Collected data entries:
Content starts

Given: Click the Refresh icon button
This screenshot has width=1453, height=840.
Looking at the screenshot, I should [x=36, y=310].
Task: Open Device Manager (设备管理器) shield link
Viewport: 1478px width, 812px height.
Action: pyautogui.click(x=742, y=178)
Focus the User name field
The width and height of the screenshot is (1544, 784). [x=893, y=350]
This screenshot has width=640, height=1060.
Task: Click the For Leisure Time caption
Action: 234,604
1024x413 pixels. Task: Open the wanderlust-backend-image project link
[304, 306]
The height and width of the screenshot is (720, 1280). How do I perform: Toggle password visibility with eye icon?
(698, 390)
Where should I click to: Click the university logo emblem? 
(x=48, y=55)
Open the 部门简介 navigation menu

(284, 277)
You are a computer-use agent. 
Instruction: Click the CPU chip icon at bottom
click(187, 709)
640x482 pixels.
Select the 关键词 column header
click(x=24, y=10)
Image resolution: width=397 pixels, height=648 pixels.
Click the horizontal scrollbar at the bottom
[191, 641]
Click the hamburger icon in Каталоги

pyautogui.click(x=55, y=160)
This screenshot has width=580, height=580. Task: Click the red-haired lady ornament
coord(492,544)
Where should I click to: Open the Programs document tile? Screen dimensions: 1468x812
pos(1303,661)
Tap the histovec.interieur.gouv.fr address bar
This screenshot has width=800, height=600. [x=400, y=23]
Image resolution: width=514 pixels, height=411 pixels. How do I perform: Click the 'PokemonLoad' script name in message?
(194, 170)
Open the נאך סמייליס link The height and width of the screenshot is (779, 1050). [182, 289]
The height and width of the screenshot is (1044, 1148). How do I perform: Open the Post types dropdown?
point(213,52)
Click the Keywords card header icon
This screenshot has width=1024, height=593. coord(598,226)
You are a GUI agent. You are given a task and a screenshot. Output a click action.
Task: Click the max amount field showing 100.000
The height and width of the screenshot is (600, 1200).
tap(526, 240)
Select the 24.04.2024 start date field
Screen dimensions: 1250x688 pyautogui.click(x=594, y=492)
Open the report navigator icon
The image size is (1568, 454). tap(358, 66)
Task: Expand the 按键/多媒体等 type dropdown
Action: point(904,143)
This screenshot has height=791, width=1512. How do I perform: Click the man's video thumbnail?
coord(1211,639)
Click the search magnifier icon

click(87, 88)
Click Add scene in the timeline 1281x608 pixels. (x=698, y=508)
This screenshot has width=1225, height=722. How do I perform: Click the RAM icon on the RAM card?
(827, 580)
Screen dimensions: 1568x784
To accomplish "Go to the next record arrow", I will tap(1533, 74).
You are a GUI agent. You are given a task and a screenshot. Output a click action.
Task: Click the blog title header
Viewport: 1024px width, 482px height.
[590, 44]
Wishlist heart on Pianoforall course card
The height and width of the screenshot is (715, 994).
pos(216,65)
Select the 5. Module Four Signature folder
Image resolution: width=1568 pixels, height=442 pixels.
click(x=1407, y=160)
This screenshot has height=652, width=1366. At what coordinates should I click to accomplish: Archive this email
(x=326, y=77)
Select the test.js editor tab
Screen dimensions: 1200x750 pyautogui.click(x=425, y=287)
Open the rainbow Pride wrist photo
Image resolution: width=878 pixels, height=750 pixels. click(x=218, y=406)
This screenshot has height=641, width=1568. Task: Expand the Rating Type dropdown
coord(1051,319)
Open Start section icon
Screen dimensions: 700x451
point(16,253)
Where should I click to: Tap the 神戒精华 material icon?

Content ends

An identical copy of the entries above is the expected result.

Given: Click the Refresh icon button
This screenshot has width=1453, height=840.
Looking at the screenshot, I should [x=36, y=310].
Task: Open Device Manager (设备管理器) shield link
Viewport: 1478px width, 812px height.
Action: pyautogui.click(x=742, y=178)
Focus the User name field
The width and height of the screenshot is (1544, 784). [x=893, y=350]
This screenshot has width=640, height=1060.
Task: Click the For Leisure Time caption
Action: 234,604
1024x413 pixels. Task: Open the wanderlust-backend-image project link
[304, 306]
The height and width of the screenshot is (720, 1280). How do I perform: Toggle password visibility with eye icon?
(698, 390)
Where should I click to: Click the university logo emblem? 
(x=48, y=55)
Open the 部门简介 navigation menu

(284, 277)
You are a computer-use agent. 
Instruction: Click the CPU chip icon at bottom
click(187, 709)
640x482 pixels.
Select the 关键词 column header
click(x=24, y=10)
Image resolution: width=397 pixels, height=648 pixels.
Click the horizontal scrollbar at the bottom
[191, 641]
Click the hamburger icon in Каталоги

pyautogui.click(x=55, y=160)
This screenshot has width=580, height=580. Task: Click the red-haired lady ornament
coord(492,544)
Where should I click to: Open the Programs document tile? Screen dimensions: 1468x812
pos(1303,661)
Tap the histovec.interieur.gouv.fr address bar
This screenshot has width=800, height=600. [x=400, y=23]
Image resolution: width=514 pixels, height=411 pixels. How do I perform: Click the 'PokemonLoad' script name in message?
(194, 170)
Open the נאך סמייליס link The height and width of the screenshot is (779, 1050). [182, 289]
The height and width of the screenshot is (1044, 1148). How do I perform: Open the Post types dropdown?
point(213,52)
Click the Keywords card header icon
This screenshot has width=1024, height=593. coord(598,226)
You are a GUI agent. You are given a task and a screenshot. Output a click action.
Task: Click the max amount field showing 100.000
The height and width of the screenshot is (600, 1200).
tap(526, 240)
Select the 24.04.2024 start date field
Screen dimensions: 1250x688 pyautogui.click(x=594, y=492)
Open the report navigator icon
The image size is (1568, 454). tap(358, 66)
Task: Expand the 按键/多媒体等 type dropdown
Action: point(904,143)
This screenshot has height=791, width=1512. How do I perform: Click the man's video thumbnail?
coord(1211,639)
Click the search magnifier icon

click(87, 88)
Click Add scene in the timeline 1281x608 pixels. (x=698, y=508)
This screenshot has width=1225, height=722. How do I perform: Click the RAM icon on the RAM card?
(827, 580)
Screen dimensions: 1568x784
To accomplish "Go to the next record arrow", I will tap(1533, 74).
You are a GUI agent. You are given a task and a screenshot. Output a click action.
Task: Click the blog title header
Viewport: 1024px width, 482px height.
[590, 44]
Wishlist heart on Pianoforall course card
The height and width of the screenshot is (715, 994).
pos(216,65)
Select the 5. Module Four Signature folder
Image resolution: width=1568 pixels, height=442 pixels.
click(x=1407, y=160)
This screenshot has height=652, width=1366. At what coordinates should I click to accomplish: Archive this email
(x=326, y=77)
Select the test.js editor tab
Screen dimensions: 1200x750 pyautogui.click(x=425, y=287)
Open the rainbow Pride wrist photo
Image resolution: width=878 pixels, height=750 pixels. click(x=218, y=406)
This screenshot has height=641, width=1568. Task: Expand the Rating Type dropdown
coord(1051,319)
Open Start section icon
Screen dimensions: 700x451
point(16,253)
Where should I click to: Tap the 神戒精华 material icon?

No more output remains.